The embryology of the publication process

Last updated August 31 2000 10:09:17.

The scientific process of developing and publishing papers is as old as modern science. The traditional model consists of an author producing a paper from their research. This paper is then submitted to a journal, or journals, who decide whether the paper is appropriate. If the paper is accepted the paper is then passed to a peer-panel of reviewers, who review and suggest improvements to the paper. These suggestions are returned the author to implement. Once a final version is completed it is "published", to be forever set in stone upon the shelves of University libraries. Once published the article may be read by peers who decide to cite the article in their own papers, therefore generating "impact" for the author and their journal.

This embryological process can last upwards of a year or more, from the first report or pre-print article to published, peer-reviewed post-print.

Into this world comes the digital archive, allowing authors to deposit their articles and be read by the target audience within a few days, effectively "jumping the queue" of the print process. This provides us with a "dual-view" on the world of the research paper, one of the pre-print article, and one of the peer-reviewed post-print article. By comparing these two worlds we can see the time difference between the leading and trailing edges of research, between the pre-print and the post-print.

We can analyse this time difference within the arXiv archive, by looking at the lifecycle of the article meta-data.

Along with each arXiv pre-print article there is a set of "meta-data" - textual information about the article. One element of this meta-data is the publication information for the article, i.e. in what journal issue the paper was published.
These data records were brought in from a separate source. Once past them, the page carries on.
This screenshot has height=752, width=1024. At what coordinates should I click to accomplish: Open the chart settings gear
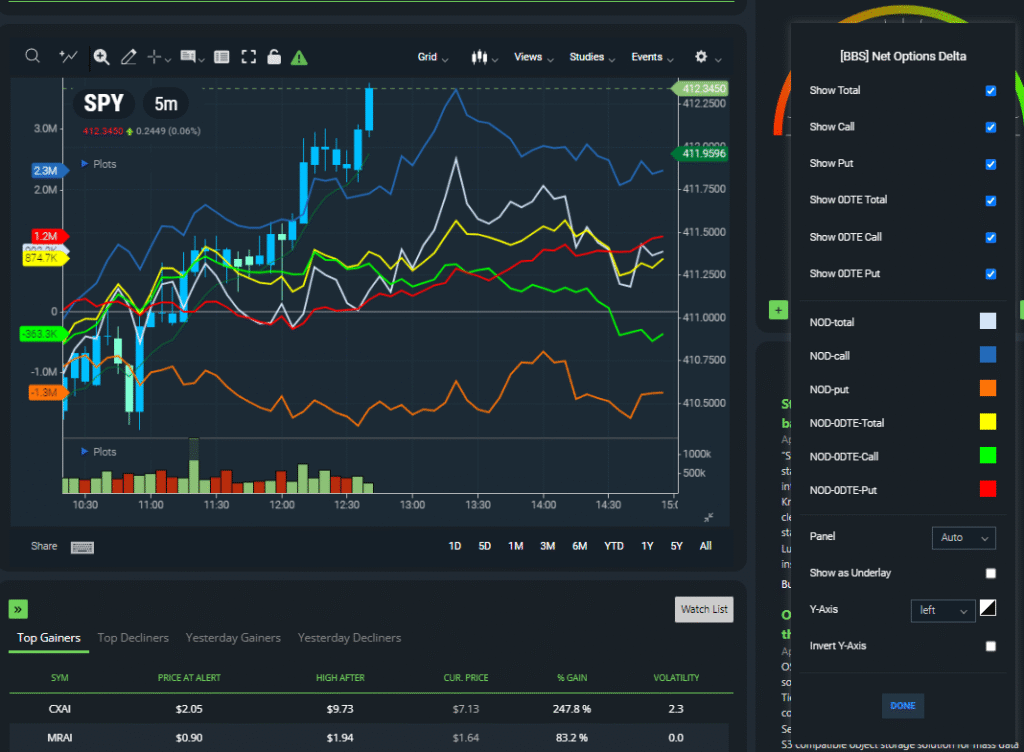[x=700, y=57]

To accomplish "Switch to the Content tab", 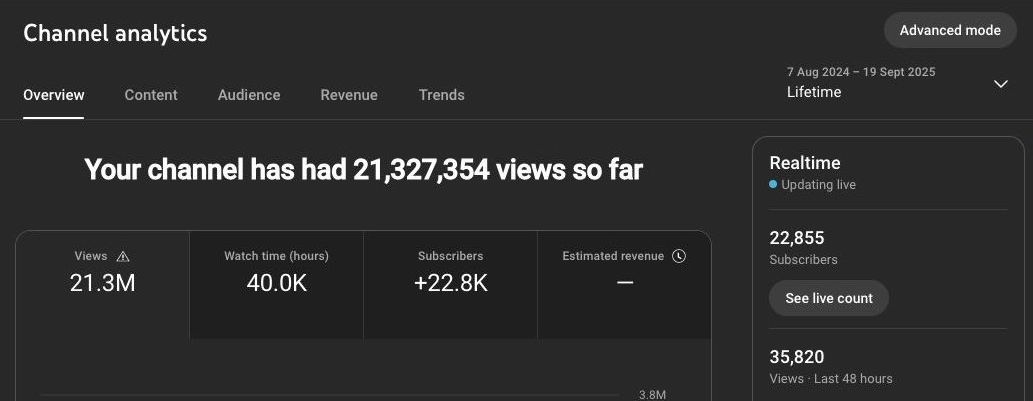I will (x=151, y=95).
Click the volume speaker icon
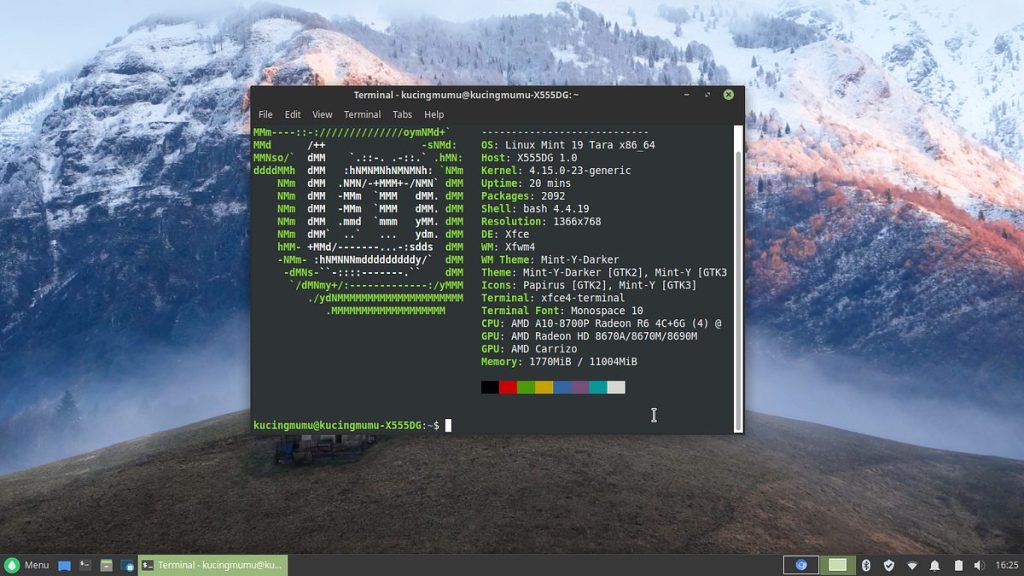 980,565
If we assume the generalised behaviour that authors deposit their pre-print articles in the archive at a similar time to when they submit their articles to a journal, we can see retrospectively a gap between when papers without the publication information are being deposited, and when the papers receive their publication data.

As with all self-archiving arXiv relies on authors to maintain their meta-data and papers, however in the special case of the hep-* (High Energy Physics) areas of the archive the meta data is updated by the SLAC/SPIRES service (Stanford University Library). This data is obtained directly from physics journals. This needs to a relatively high accuracy of meta data within the HEP areas.

Using the meta data from the papers in arXiv we can create a retrospective view on the state of articles in the archive, with the most recent articles only just been deposited - and therefore without journal publication data.

The y-axis is the number of papers deposited in that month, for each type of present meta-data. The x-axis is the time scale, from 03/2000 through to 07/1991 (start of the archive).

We can see, when looking at these graphs, that the lines of papers with journal publication data and the lines of papers being deposited in the archive cross at approximately a year old. This suggests that a typical time gap between an article being submitted to a publisher and the article being published is around 12 months.